• _TASK ITEM_: From the line containing "The width and height of the screenshot is (411, 274)." through the last line below, copy every line exactly, leaving out the pictures.

== == ==

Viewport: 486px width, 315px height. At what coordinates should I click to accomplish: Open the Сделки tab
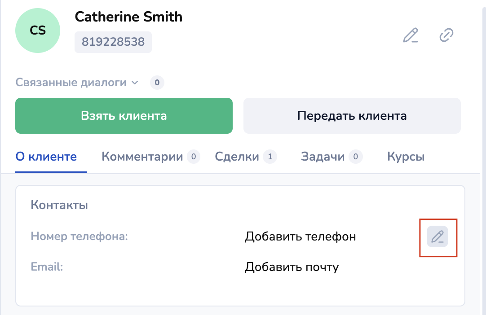237,157
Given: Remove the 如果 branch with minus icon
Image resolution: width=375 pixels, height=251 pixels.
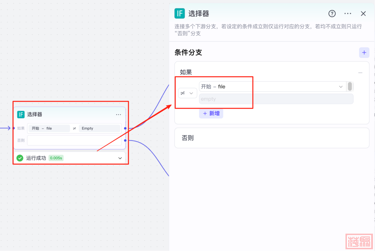Looking at the screenshot, I should (x=360, y=73).
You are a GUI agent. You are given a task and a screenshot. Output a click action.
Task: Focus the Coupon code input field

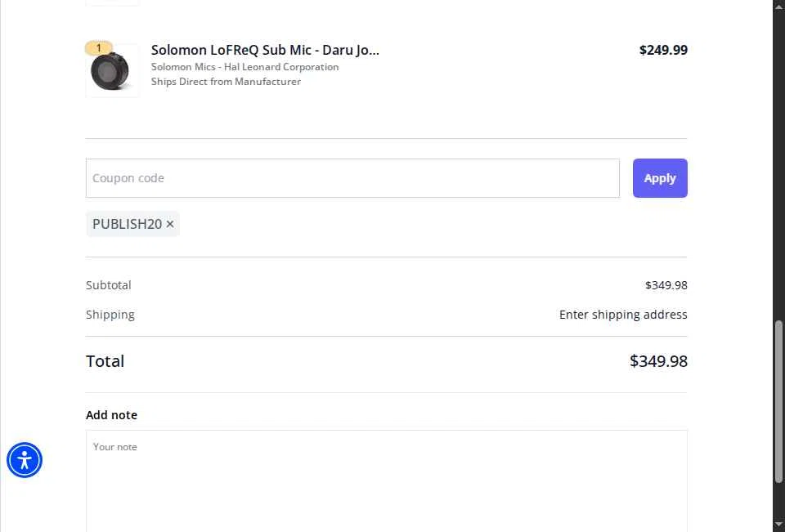[x=352, y=178]
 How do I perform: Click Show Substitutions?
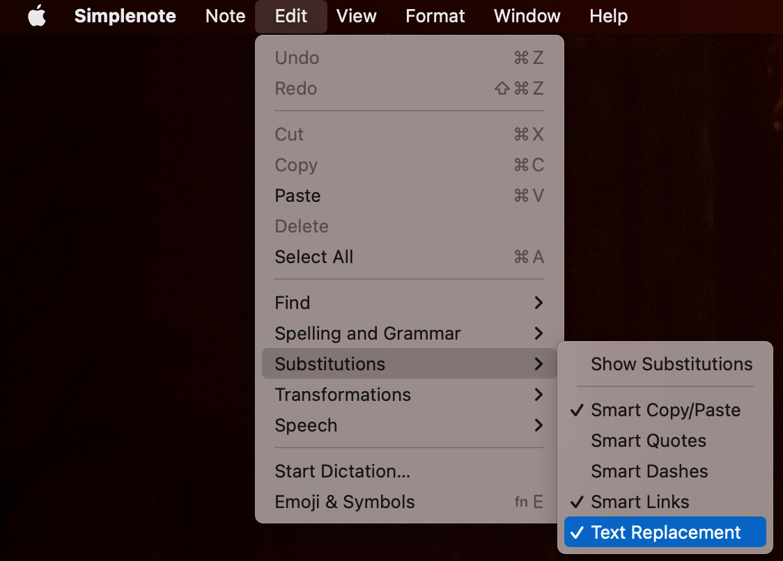(665, 364)
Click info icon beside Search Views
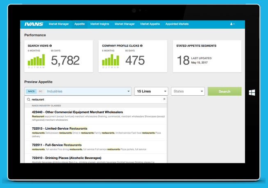 pyautogui.click(x=50, y=46)
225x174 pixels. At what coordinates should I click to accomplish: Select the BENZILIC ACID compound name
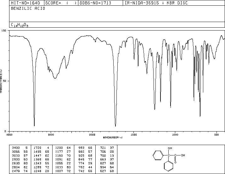pos(28,8)
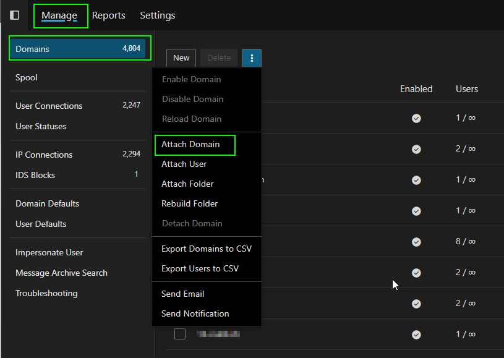Screen dimensions: 504x358
Task: Open the three-dot more actions menu
Action: [252, 58]
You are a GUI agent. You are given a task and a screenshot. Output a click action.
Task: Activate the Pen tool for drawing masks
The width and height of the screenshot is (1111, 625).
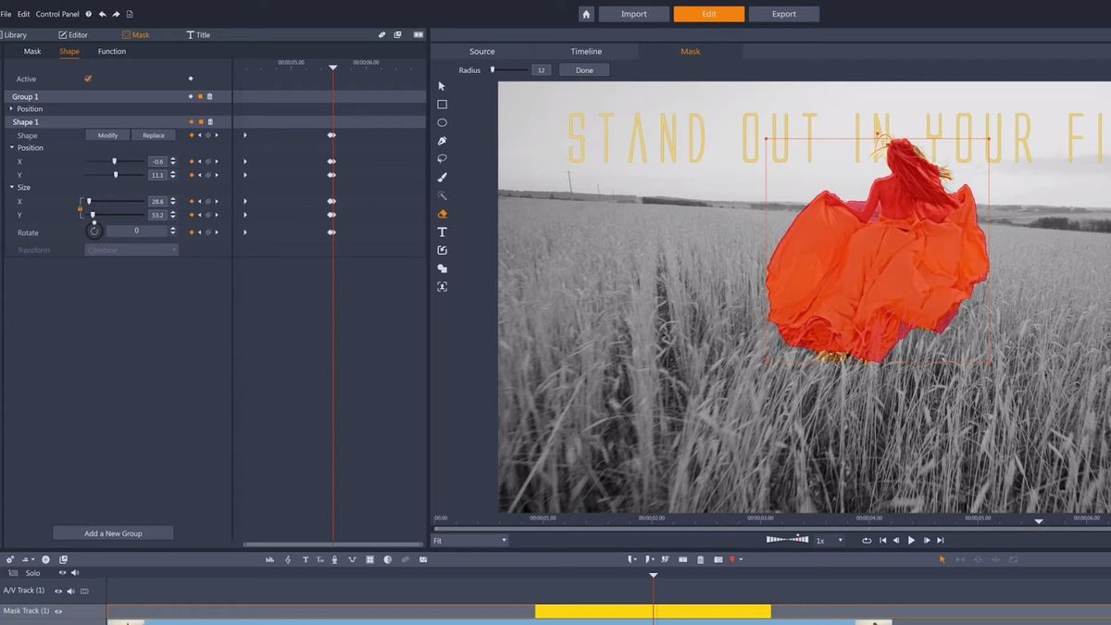pos(442,141)
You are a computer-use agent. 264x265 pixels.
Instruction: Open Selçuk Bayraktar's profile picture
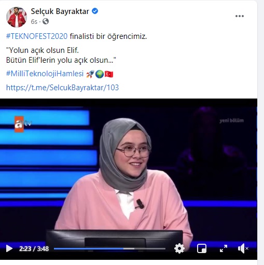pyautogui.click(x=17, y=17)
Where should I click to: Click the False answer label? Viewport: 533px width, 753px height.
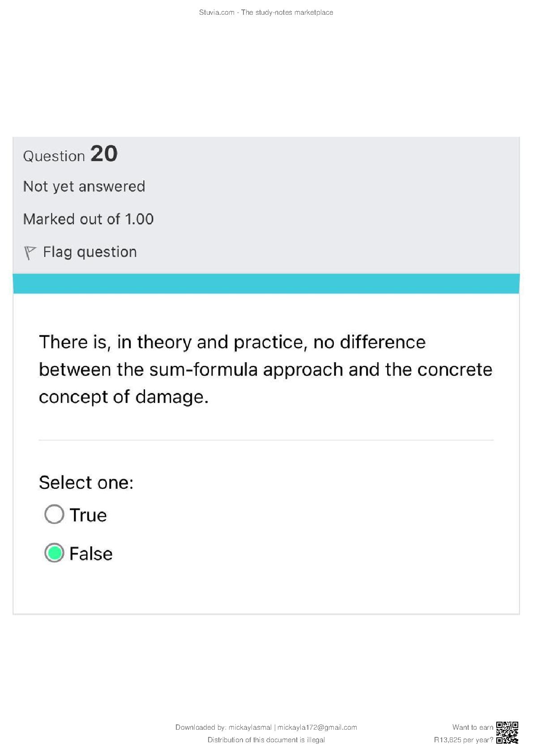(x=91, y=554)

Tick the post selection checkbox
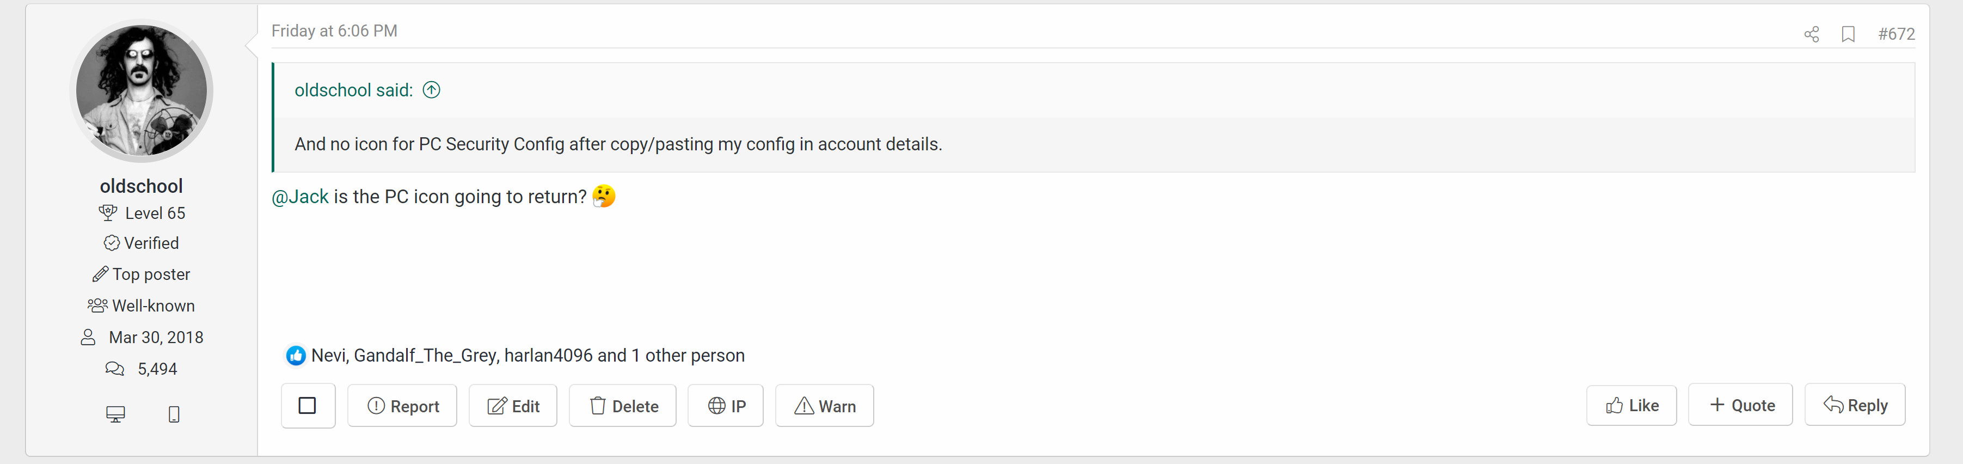[x=307, y=405]
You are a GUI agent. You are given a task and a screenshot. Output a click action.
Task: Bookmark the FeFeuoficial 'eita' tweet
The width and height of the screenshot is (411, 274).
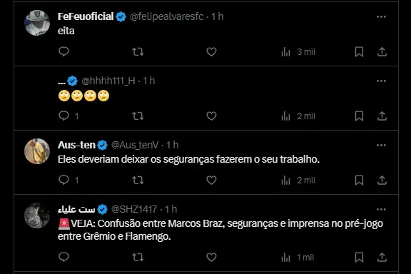[359, 51]
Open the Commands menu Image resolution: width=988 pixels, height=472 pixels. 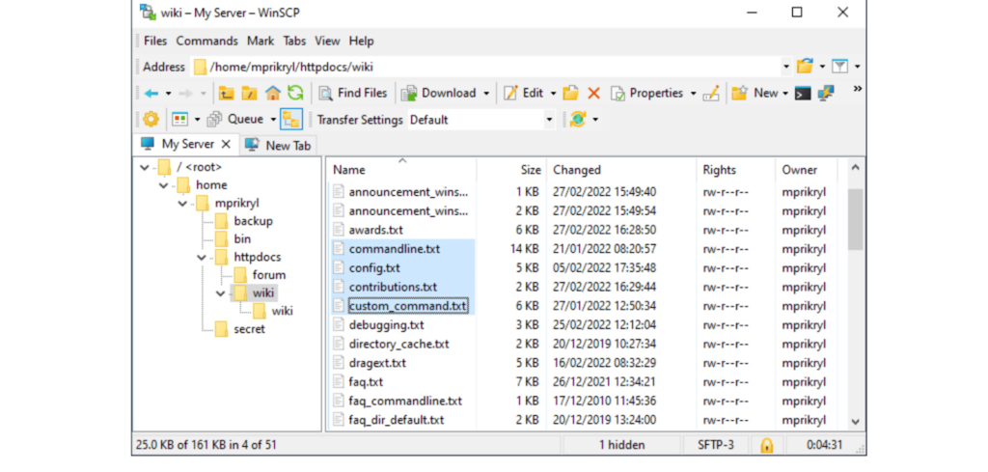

== == ==

• _WRITTEN RESPONSE_:
The width and height of the screenshot is (411, 274).
[359, 51]
Open the Commands menu Image resolution: width=988 pixels, height=472 pixels. 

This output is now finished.